D device. 18. The plasma CVD apparatus according to claim 15, wherein the ultra-high frequency energy is divided into a plurality of pieces by a power distributor and supplied to the divided cathode electrodes. 19. A reaction vessel capable of reducing the pressure, a source gas supply means for supplying a source gas for forming a deposited film into the reaction vessel,
The substrate holding means arranged in the reaction vessel, the cathode electrode provided so as to surround the cylindrical substrate arranged in the substrate holding means, and the VHF band high frequency power source, the VH
The high frequency power generated by the F band high frequency power supply is supplied to the cathode electrode through the high frequency power supply means, and plasma is generated between the cylindrical substrate and the cathode electrode to form the cylindrical substrate. Plasma CV that forms a deposited film on the surface
A D device, the cathode - cathode electrode is electrically divided into a plurality in the axial direction of one of said cylindrical body, each being divided cathode - each cathode electrode is independently a high frequency power supply means Has a plurality of connection points to be electrically connected to, and a frequency of 60 MHz to 300 MH via the plurality of connection points.
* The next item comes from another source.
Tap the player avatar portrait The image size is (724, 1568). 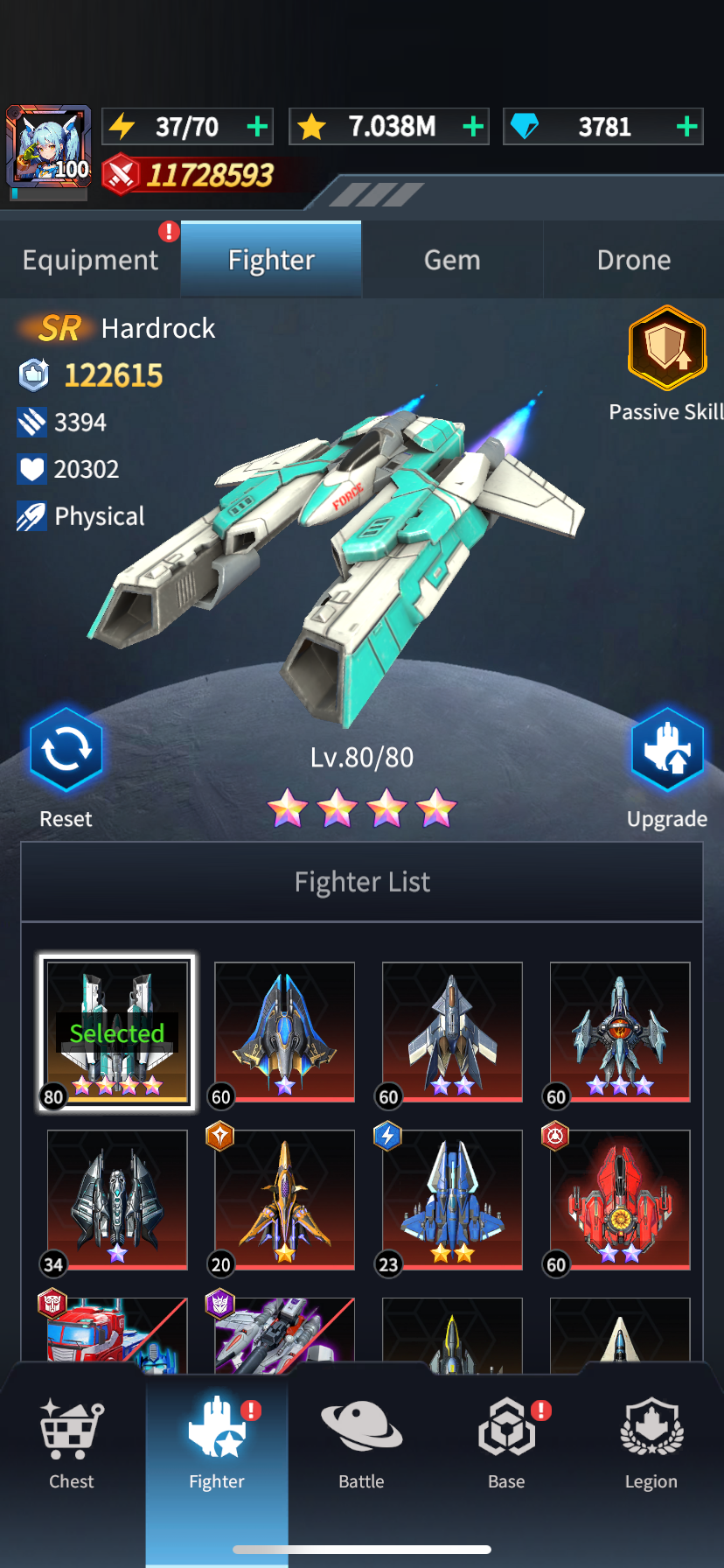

A plasma CVD apparatus characterized in that ultrashort wave energy in the range of z is supplied to each cathode electrode. 20. The plasma CVD apparatus according to claim 19, wherein the connection points are arranged symmetrically with respect to the cylindrical substrate. 21. The plasma CVD apparatus according to claim 19, wherein the divided cathode electrode has a cylindrical shape. 22. The plasma C according to claim 21, wherein the height of the divided cathode electrodes is 330 mm or less.
VD device. 23. The plasma CVD apparatus according to claim 19, wherein the microwave energy is divided into a plurality of pieces by a power divider and is supplied to the divided cathode electrodes.